US President Donald Trump has suspended the entry of international students and exchange participants to Harvard University for an initial six months, citing national security concerns in an escalating dispute with the Ivy League school.
According to Reuters, Trump’s proclamation on Wednesday bars foreign nationals from entering the United States to study or participate in exchange programmes at the Cambridge, Massachusetts-based university.
Harvard called Trump’s proclamation “yet another illegal retaliatory step taken by the Administration in violation of Harvard’s First Amendment rights.”
“Harvard will continue to protect its international students,” the university added in a statement.
The suspension can be extended beyond six months. Trump’s proclamation also directs the US State Department to consider revoking academic or exchange visas of any current Harvard students who meet his proclamation’s criteria.
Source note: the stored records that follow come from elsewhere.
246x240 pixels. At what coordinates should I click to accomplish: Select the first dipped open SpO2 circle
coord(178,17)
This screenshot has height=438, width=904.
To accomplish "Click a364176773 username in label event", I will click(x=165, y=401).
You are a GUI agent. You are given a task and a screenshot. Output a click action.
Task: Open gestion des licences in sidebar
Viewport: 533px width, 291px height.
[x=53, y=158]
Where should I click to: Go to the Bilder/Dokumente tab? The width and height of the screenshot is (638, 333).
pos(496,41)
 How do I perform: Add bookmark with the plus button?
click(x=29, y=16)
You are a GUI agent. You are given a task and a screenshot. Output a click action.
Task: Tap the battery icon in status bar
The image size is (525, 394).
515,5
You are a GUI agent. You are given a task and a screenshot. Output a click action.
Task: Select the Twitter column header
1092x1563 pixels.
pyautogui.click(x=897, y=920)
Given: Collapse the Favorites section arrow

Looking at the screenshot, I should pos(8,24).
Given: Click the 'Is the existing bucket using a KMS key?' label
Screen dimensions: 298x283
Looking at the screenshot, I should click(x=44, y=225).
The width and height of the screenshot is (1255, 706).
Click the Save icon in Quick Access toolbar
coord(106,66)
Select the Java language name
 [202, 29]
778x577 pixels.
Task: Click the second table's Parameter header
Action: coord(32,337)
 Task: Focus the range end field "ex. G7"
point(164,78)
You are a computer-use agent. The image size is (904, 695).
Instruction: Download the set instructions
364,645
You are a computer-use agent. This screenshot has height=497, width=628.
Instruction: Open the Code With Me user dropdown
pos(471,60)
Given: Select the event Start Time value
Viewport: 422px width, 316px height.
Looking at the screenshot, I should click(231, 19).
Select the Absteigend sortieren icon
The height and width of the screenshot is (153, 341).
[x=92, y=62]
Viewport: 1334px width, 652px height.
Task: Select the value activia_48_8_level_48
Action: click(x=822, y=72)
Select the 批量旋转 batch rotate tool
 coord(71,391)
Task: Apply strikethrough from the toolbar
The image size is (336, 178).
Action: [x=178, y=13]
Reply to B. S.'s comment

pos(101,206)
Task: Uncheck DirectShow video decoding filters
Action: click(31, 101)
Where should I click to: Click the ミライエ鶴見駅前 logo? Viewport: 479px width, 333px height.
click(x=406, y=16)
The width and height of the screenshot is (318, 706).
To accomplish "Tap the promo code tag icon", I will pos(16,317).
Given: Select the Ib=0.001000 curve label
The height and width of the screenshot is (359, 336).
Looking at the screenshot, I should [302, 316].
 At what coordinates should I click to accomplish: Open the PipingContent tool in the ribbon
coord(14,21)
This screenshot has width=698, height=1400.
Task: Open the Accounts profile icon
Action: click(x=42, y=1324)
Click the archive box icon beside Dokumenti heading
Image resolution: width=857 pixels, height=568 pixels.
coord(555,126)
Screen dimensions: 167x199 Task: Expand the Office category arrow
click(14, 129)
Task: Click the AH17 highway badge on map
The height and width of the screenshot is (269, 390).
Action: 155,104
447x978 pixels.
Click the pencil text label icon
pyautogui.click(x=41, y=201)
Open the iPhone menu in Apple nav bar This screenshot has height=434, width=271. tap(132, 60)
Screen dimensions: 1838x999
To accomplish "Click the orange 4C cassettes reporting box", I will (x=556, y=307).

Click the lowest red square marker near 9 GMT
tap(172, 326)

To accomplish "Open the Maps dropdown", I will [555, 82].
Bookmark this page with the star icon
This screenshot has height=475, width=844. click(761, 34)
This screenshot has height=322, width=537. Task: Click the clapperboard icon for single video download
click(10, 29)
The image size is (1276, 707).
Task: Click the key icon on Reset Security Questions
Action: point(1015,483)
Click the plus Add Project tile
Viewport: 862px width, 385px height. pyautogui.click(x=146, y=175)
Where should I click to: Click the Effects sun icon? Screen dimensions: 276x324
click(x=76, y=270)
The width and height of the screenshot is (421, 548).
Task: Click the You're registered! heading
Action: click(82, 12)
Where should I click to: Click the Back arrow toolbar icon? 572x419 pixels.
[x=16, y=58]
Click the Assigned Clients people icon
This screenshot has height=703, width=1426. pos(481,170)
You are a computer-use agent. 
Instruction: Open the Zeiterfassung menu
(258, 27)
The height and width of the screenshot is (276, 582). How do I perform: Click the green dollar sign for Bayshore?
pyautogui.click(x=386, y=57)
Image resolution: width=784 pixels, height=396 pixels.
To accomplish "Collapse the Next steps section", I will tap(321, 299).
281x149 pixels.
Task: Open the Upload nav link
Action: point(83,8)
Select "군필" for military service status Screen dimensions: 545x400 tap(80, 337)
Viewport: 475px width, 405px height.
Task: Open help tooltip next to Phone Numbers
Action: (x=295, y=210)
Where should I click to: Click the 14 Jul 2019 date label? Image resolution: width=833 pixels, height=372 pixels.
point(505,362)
Wednesday’s directive came a week after a federal judge in Boston announced she would issue a broad injunction blocking the administration from revoking Harvard’s ability to enrol international students, who make up about a quarter of its student body.
The administration has launched a multifront attack on the nation’s oldest and wealthiest university, freezing billions of dollars in grants and other funding and proposing to end its tax-exempt status, prompting a series of legal challenges.
Harvard argues the administration is retaliating against it for refusing to accede to its demands to control the school’s governance, curriculum and the ideology of its faculty and students.
Harvard sued after Homeland Security Secretary Kristi Noem on 22nd May announced her department was immediately revoking Harvard’s Student and Exchange Visitor Programme certification, which allows it to enrol foreign students.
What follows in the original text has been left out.